Much ink has been spilled on which database you should use, or how to think about which database to use, for your project. My aim in this post is not to sell you on any database paradigm, rather to serve as a reference guide and checklist for how to responsibly host a SQL server, be it MySQL, Postgresql or other, in production.
Before calling your SQL database plan ready-for-implementation, ask yourself if you’ve thought about all these requirements:
☐ Read only replicas
☐ Multi-zone hosting
☐ Automated daily backups
☐ One click rollback / backup restore
☐ Event based audit logging / full table histories / log replication
☐ Automatic disk expansion
☐ High quality Migration tooling
☐ Connection/IP Security
☐ Local dev versions / easy ability to download prod data
☐ Staging / recent-prod replica environments
☐ CPU & Memory monitoring / auto scaling
☐ Slow query monitoring
☐ High quality ORM / DB Connection library
In practice it’s very expensive or impossible to do all of these things yourself, your best bet is to chose a solution that comes with many of these features out of the box such as Google Cloud SQL or Amazon RDS; just make sure to enable the features you care about.
Read only replicas
More often than not a production SQL server will have use cases that can easily be divided between read heavy vs. write heavy. The most common is perhaps the desire to do analytics processing on transaction data. Generally this should be handled with a proper data pipeline/enterprise data warehouse, but having a real time readonly mirror is a good practice regardless even for your ELT tools.

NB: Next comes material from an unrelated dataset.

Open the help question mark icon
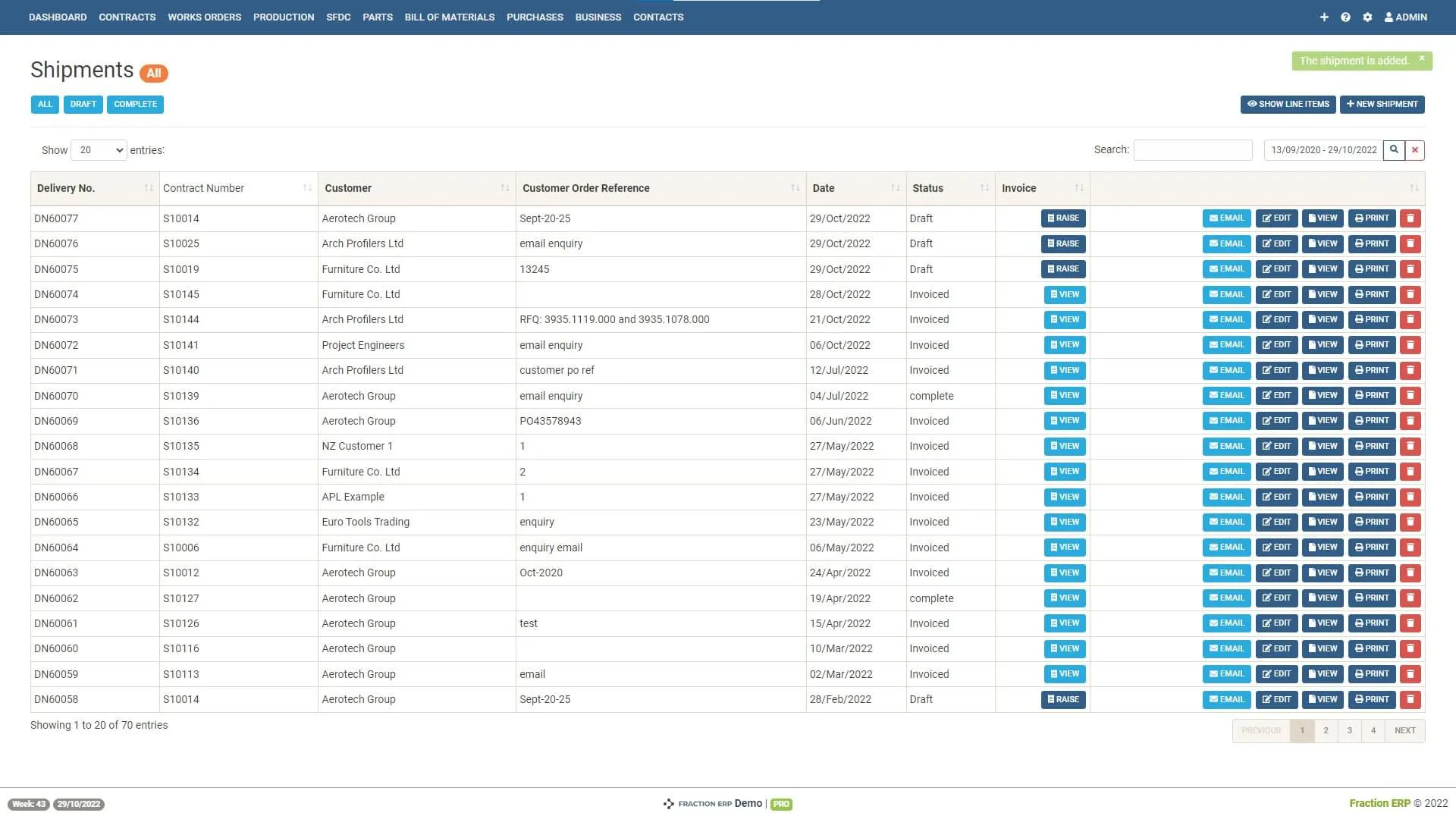Image resolution: width=1456 pixels, height=819 pixels. tap(1345, 17)
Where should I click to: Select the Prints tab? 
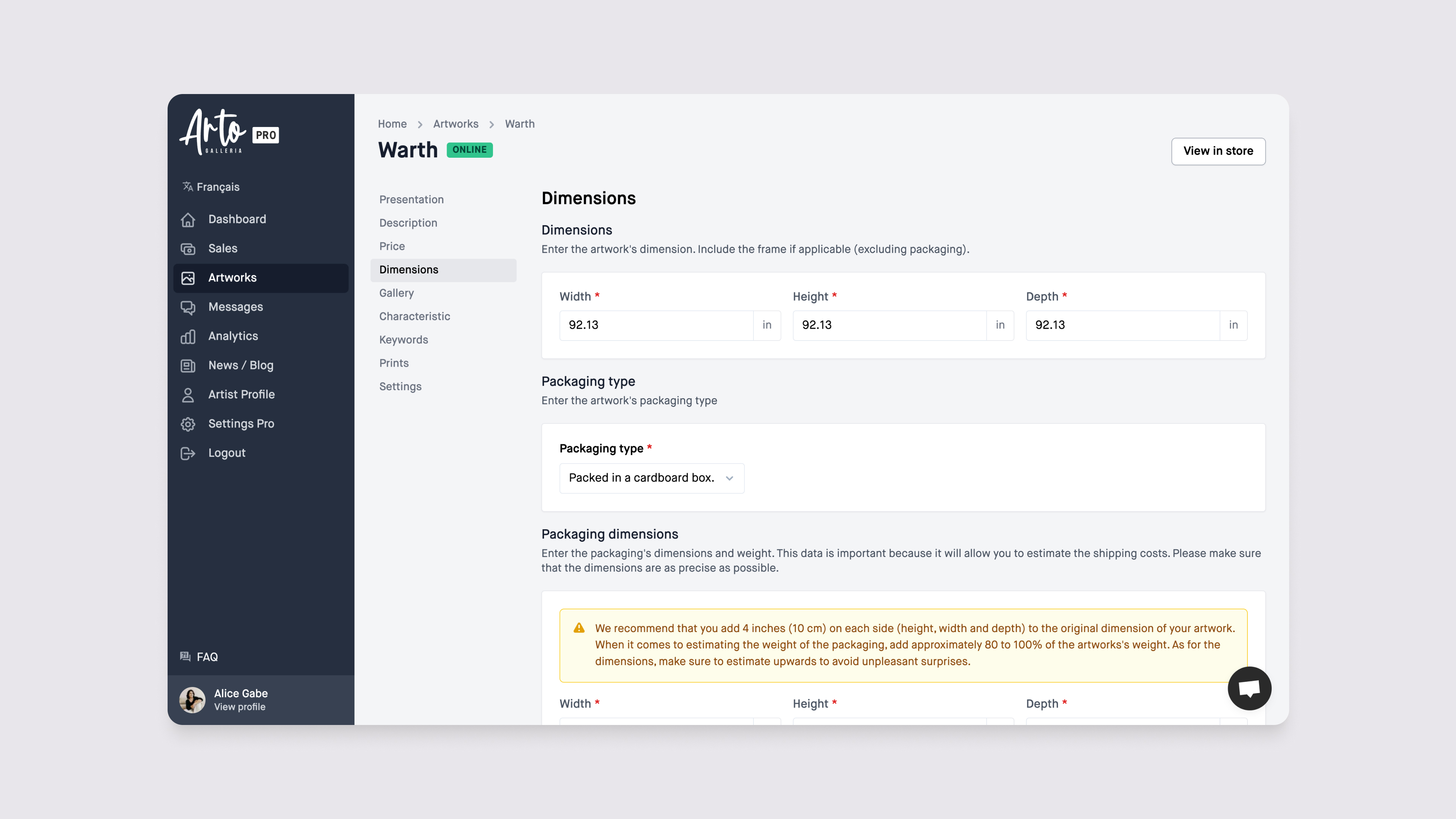pos(394,363)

If AWS us-east-1 goes down, will your application survive? Have a plan to ensure data is replicated in real time between zones, or even better between datacenters entirely.
Automated daily backups
Ideally you have at least daily, if not more regular, full backups that are sent off site. Depending on your requirements perhaps that’s an exported zip file to a storage bucket with the same cloud provider, or perhaps it’s a bucket in an entirely different cloud. Make sure that everything about this process is secure and locked down tight, these are entire copies of your database after all.
This is a good use case for that realtime read only replica.

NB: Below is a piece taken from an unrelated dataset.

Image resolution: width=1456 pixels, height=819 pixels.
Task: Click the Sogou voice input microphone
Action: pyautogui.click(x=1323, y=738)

One click rollback / backup restore
Most cloud hosted SQL options will offer the option of one-click point in time restore. At a minimum ensure you have an entirely automated way, that is tested regularly, to restore from one of your hourly or daily backups.

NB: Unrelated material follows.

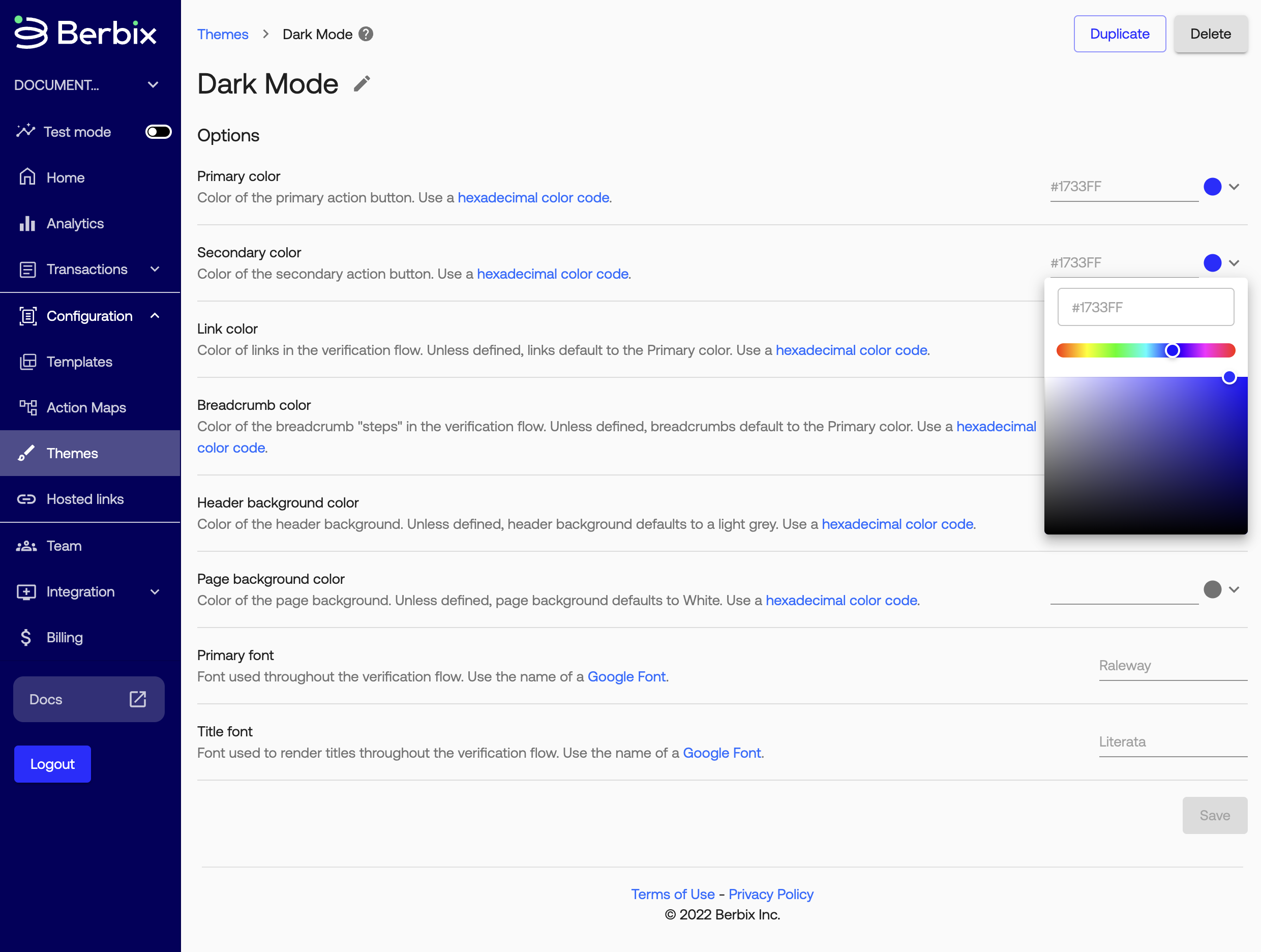Go to Action Maps in sidebar
The width and height of the screenshot is (1261, 952).
[x=85, y=407]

Event based audit logging / full table histories / log replication
Different databases have different terminology for this, in PSQL they’re replication slots, in MSSQL it’s log replication. The idea is you want CDC — change data capture — for every mutation to every table recorded in a data warehouse for your analytics team to do as they need. Such data can be used to produce business audit logs, or run point-in-time analytics queries to ask questions for users such as “what was my inventory like last week?”
Automatic disk expansion
Nobody likes getting an alarm at 3AM that their database has hit its disk storage limit. In case it’s not obvious, very bad things happen when a database runs out of disk space. Make sure your SQL solution never runs out of disk by using a platform/tool that will expand automatically. Ideally it shrinks automatically too.
High quality Migration tooling
Schema and data migrations are hard, don’t try and solve these problems yourself. Use a tool or framework that will help you generate migrations and manage the execution of migrations across various environments. Remember that your migration has to work locally for developers who have used this repository before and new developers, as well as in all staging, feature branch and production environments. Don’t underestimate the difficulty of this challenge.
Often you can get away with IP allowlisting access to a database, but in 2022 that’s going out of style (and will be flagged by PCI or SOC2 auditors). Nowadays your database should be in a private VPC with no internet access and networked/peered with your application servers. Keep in mind that this will make access for developers challenging, that’s a good thing! It’s a good idea to have a strategy, either with a proxy or a bastion host, for emergencies though.
Local dev versions / easy ability to download prod data
You’ll want tooling to download a copy of sanitized production data for testing. Something that runs well on a local machine with 1000 rows may be unacceptably slow in production with 2 million records. Those 2 million records may cause trouble not just due to volume, but also data heterogeneity — real world users will hit edge cases your developers may not.
CPU, Memory, Connection monitoring / auto scaling
Ensure you have monitoring and, ideally autoscaling, on cpu, memory and connection counts for a SQL database. It should be somebody’s job to check from time to time that these values are within acceptable ranges for your use case.
SQL databases are generally some of the more expensive parts of the stack. I recommend you set up a budget using tools in your cloud provider so you know how much you’re spending and can monitor growth.
Slow query monitoring
It’s easy to shoot yourself in the foot with SQL, whether using an ORM or writing raw SQL, and generate very expensive and slow queries. You’ll want logging and ideally alerting for anything abnormally slow that makes it to production.
High quality ORM / DB Connection library
Don’t forget about developer experience! Do you want to be writing raw SQL or using an ORM/DAL? There are tradeoffs in both directions, think through your options carefully. Does the ORM come with a migration tool? Does it have built-in connection pooling?